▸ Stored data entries
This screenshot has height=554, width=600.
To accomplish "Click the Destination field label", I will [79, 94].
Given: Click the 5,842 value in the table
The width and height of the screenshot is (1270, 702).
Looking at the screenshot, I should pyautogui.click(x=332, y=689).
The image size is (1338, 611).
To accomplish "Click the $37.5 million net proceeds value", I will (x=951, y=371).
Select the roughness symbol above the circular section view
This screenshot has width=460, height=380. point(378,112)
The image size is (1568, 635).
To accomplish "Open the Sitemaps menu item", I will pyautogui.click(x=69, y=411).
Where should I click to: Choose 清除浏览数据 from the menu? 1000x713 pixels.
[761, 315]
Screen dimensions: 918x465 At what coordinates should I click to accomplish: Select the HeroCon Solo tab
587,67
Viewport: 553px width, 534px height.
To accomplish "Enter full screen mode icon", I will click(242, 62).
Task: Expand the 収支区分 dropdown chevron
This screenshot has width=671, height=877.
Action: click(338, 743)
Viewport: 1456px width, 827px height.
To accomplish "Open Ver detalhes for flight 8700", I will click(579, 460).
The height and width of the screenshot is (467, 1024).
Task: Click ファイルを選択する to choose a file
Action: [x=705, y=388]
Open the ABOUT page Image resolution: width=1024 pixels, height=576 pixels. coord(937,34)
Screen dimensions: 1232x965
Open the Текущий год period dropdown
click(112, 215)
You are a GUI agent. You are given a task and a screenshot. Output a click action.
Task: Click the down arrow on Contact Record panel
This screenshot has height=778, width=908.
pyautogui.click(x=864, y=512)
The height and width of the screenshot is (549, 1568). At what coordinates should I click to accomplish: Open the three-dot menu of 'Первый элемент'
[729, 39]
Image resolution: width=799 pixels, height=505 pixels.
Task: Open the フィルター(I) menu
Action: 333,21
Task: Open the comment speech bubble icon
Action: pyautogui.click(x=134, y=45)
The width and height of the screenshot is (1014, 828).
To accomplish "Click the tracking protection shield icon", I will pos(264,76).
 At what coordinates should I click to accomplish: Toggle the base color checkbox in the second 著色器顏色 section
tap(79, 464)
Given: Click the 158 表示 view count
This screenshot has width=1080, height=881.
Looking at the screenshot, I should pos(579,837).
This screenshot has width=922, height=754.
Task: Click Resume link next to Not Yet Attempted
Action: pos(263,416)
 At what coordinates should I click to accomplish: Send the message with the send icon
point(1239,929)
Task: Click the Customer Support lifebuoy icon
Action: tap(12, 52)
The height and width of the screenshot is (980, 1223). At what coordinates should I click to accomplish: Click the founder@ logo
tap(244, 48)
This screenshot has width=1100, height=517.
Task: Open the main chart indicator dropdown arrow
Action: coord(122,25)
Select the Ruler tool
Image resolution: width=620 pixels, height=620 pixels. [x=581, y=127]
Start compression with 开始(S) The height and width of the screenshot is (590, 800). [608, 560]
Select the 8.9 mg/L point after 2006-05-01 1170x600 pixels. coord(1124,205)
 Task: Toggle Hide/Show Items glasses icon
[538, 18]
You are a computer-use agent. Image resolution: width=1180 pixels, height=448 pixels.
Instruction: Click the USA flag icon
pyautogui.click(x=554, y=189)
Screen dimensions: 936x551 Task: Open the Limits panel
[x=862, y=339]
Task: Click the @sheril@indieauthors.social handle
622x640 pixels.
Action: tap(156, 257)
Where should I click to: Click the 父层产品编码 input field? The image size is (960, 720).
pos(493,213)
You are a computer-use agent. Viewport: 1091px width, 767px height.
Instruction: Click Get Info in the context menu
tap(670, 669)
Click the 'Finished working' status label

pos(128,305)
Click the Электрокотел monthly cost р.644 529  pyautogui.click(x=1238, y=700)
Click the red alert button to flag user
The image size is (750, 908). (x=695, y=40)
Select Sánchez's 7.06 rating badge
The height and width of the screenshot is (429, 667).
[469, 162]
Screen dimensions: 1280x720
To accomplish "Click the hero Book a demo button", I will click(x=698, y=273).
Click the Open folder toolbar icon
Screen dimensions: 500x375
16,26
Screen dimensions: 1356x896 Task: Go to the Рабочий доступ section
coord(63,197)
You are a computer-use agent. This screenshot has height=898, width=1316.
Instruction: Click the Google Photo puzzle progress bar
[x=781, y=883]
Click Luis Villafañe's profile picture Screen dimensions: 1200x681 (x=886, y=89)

▸ What you need to do
Using the data above, copy each line that contains "agent".

▸ Result
You are a GUI agent. You are given a task and a screenshot. Output a click action.
You are a computer-use agent. Image resolution: width=1180 pixels, height=448 pixels.
You are a computer-use agent. Viewport: 1091px width, 767px height.
You are a computer-use agent. This screenshot has height=898, width=1316.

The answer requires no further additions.